Emma is 20 months old today! Ever since we brought her home from the hospital, time is passing way too quickly! Life has been crazy busy. I started my tax season job again, so now Mickey and I are both working and I also started business as a Norwex consultant at the end of 2016. We are working hard to try to pay off bills, student loan debt (it's crazy to believe we've only been college grads for 2.5 years), and get ourselves into a better place financially, especially because of all the unknowns with Emma's health. We are also busy keeping up with Emma and all of her medical needs, as well as just regular toddler stuff! So life is a little crazy, but we manage. We end up playing tag team a lot with Emma, passing her off in between jobs. But at the end of the day, we always make a point of spending some family time together. Because we are in a busy season, we don't have as much time to post updates, but we will do so when we can. :)

Emma continues to catch up to her milestones and we have been so impressed with her progress!
She loves to paint and color, play with her Little People, put puzzles together, tell us all of the farm animal names/sounds, play with her little kitchen, read books, hug and feed her babies, and play with her kitty and her grandparents doggies! She can stand on her own for a few seconds without holding onto anything, she can walk with help as she says "step step step!", she also likes to push her walker or car around, and she starting to climb!

We've been struggling with nutrition some lately, but we can almost always find something that she will eat, and she's still nursing. This week marks one year of nursing, which is a huge accomplishment! We are working more and more on teaching her to drink from a cup, and we haven't gotten very far yet. But we discovered that she does prefer a glass drinking cup - especially if it's the one we are drinking from! ;)

All in all, Emma has been doing really well, and we are so thankful that she is alive and thriving! A year ago we were getting ready to move home from the Ronald McDonald house in Seattle. Even though 2016 was pretty crazy and involved several more moves, we never ended up back in the hospital for an inpatient stay, which is truly amazing for the first year post transplant!

We are so grateful for our amazing family, friends, and facebook family who continue to show us so much love and support and most importantly pray for us and the health of our sweet girl!

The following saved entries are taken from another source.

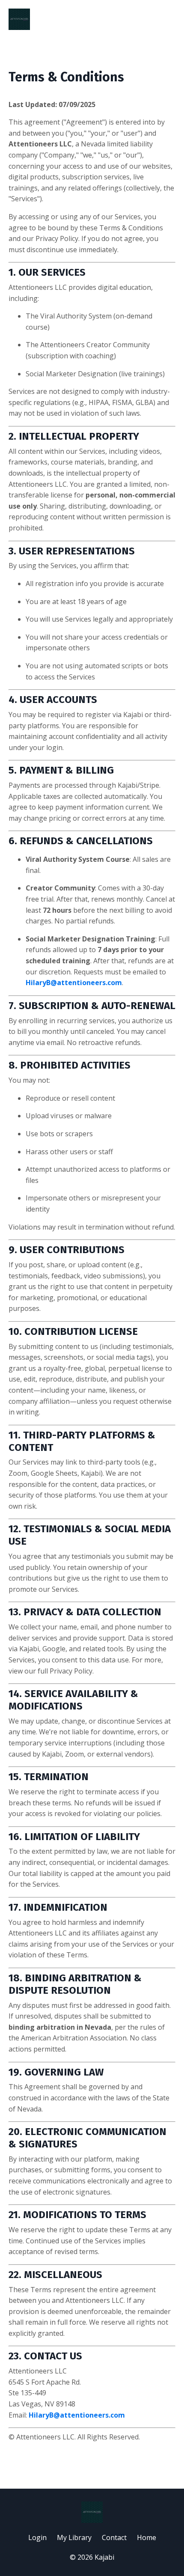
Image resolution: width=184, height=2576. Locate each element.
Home (146, 2537)
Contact (114, 2537)
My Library (74, 2537)
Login (37, 2537)
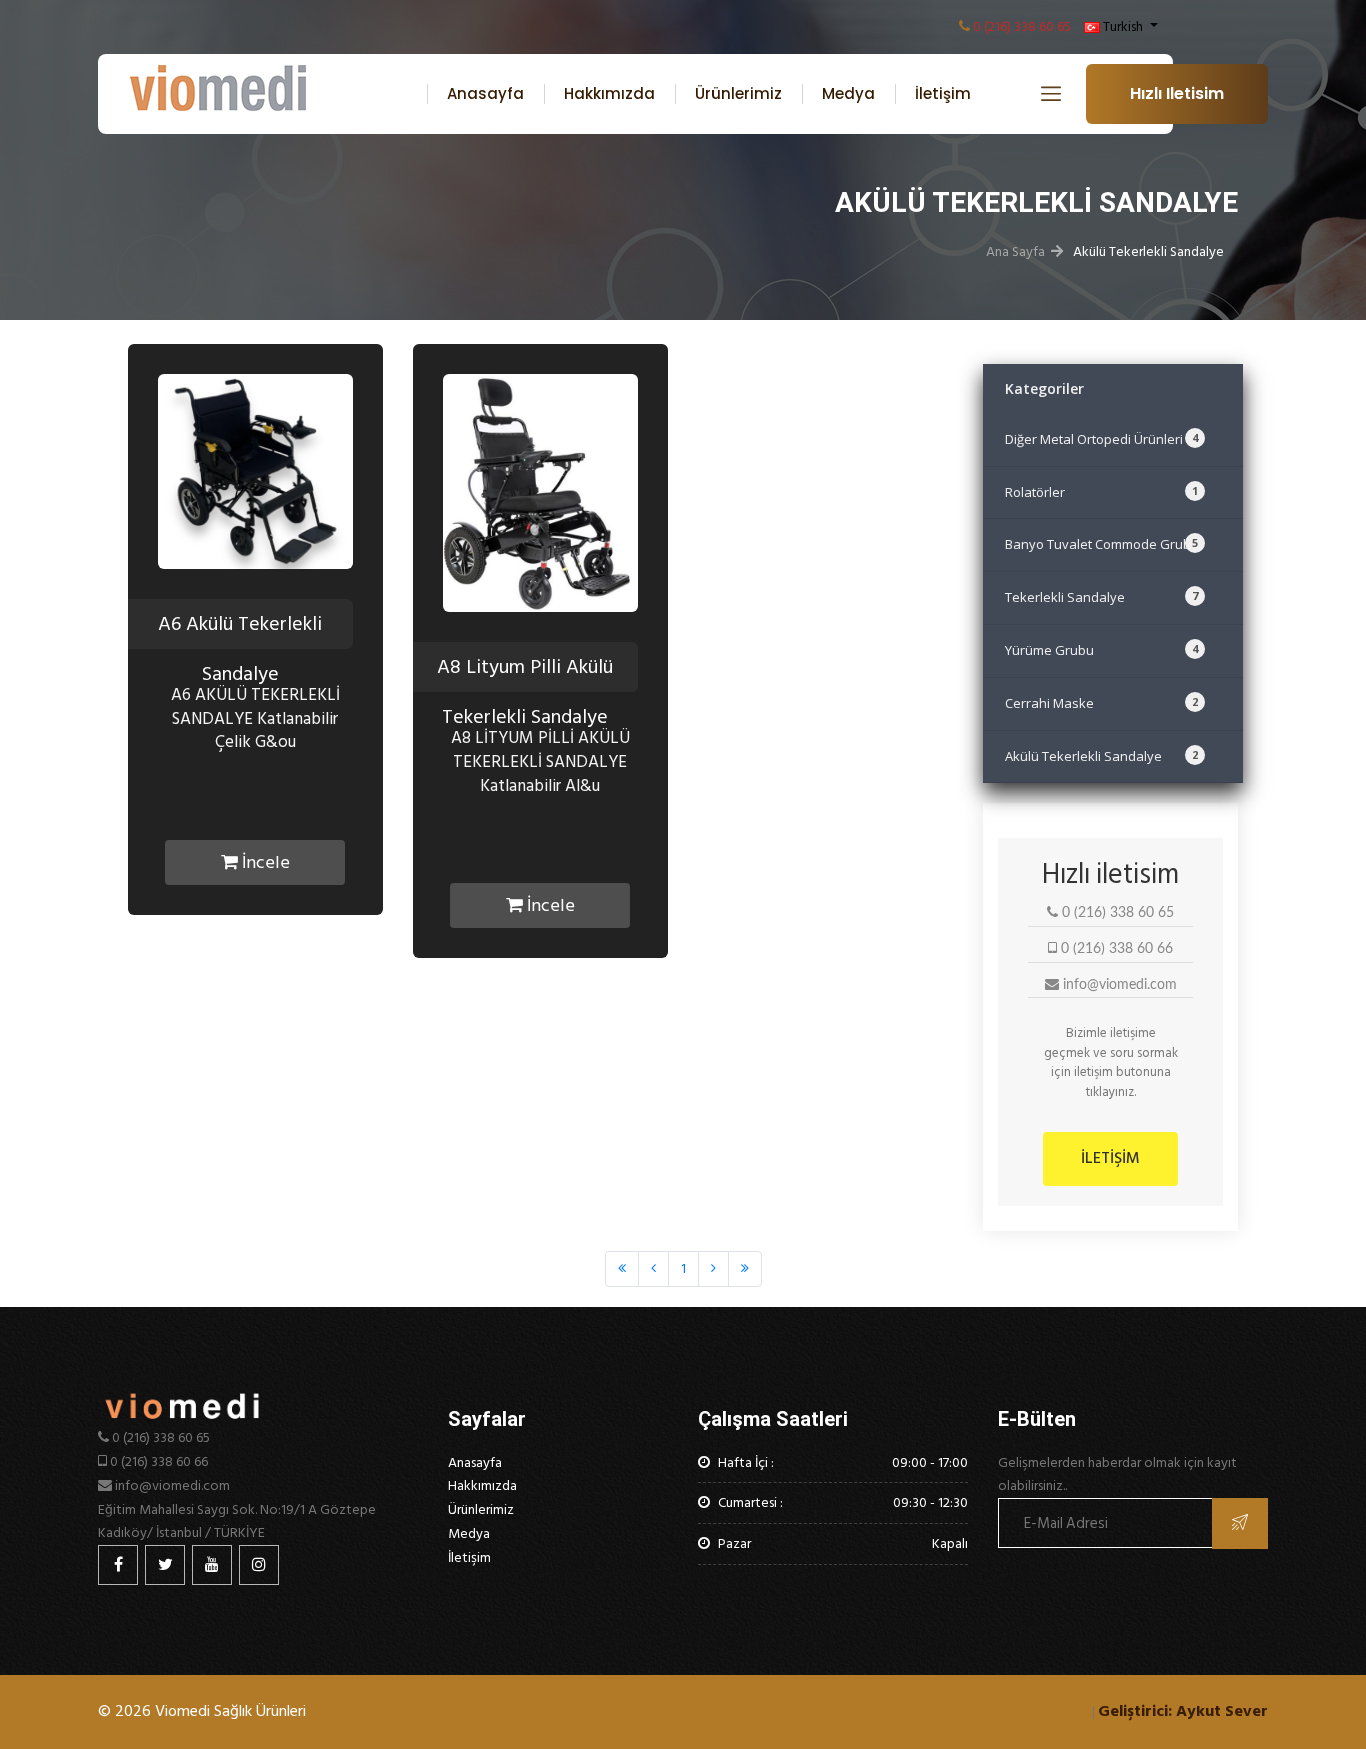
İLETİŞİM (1110, 1158)
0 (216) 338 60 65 (1022, 26)
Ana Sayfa (1015, 251)
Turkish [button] (1123, 26)
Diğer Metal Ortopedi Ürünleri (1101, 439)
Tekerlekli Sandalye (1101, 597)
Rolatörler (1101, 492)
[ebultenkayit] (1240, 1523)
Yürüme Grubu (1101, 650)
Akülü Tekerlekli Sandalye (1101, 756)
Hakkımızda (609, 93)
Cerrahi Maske (1101, 703)
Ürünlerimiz (738, 93)
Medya (848, 93)
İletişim (943, 93)
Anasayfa (485, 93)
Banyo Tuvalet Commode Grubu (1102, 544)
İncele (264, 862)
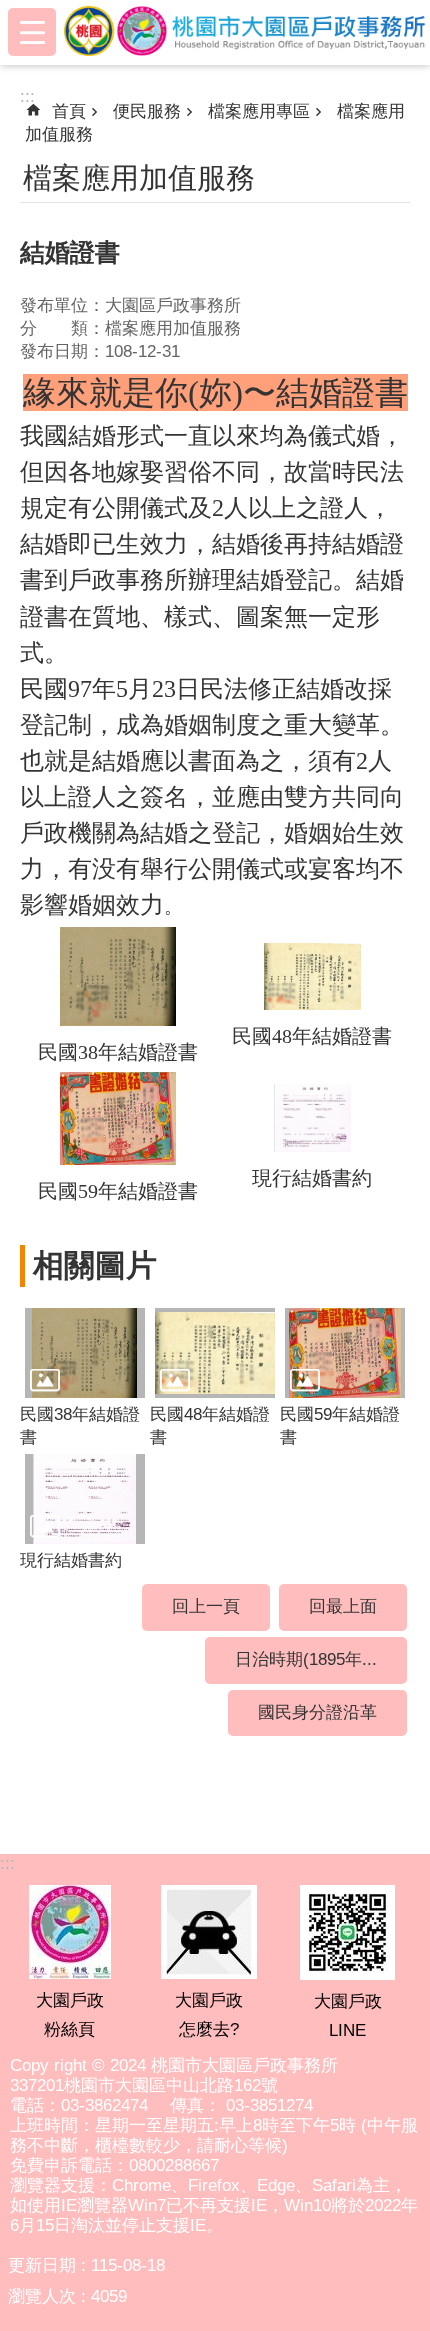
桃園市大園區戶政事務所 (247, 32)
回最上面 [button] (343, 1606)
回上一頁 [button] (206, 1606)
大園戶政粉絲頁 (70, 2015)
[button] (85, 1353)
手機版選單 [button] (32, 32)
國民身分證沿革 (317, 1712)
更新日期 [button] (42, 2265)
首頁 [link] (69, 111)
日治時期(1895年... (306, 1659)
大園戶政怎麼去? (209, 2015)
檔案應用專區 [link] (259, 111)
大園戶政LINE (348, 2016)
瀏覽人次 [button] (42, 2296)
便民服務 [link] (147, 111)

10 days until Emma's heart cath

Next week we will be spending several days in Seattle, because our precious girl has her annual heart cath and biopsy. The transplant team will be checking for rejection, as well as looking at narrowing of vessels and evaluating heart function. Anxiety is definitely setting in for us. No matter how risky the procedure, it's hard to hand your child over to doctors to be put under anesthesia and be worked on. Emma doesn't usually handle the recovery very well, so we are hoping and praying that all goes well this time. It will also be hard awaiting the rejection biopsy results, but she hasn't had any signs of rejection, so we are thankful for that. As we get closer to cath day, please keep Emma in your prayers that she will stay healthy. So many people around us are getting sick, and we really need her to stay healthy for her procedure. Thank you all for your continued prayers. As stressful as this can be, we continue to lean on the Lord for strength.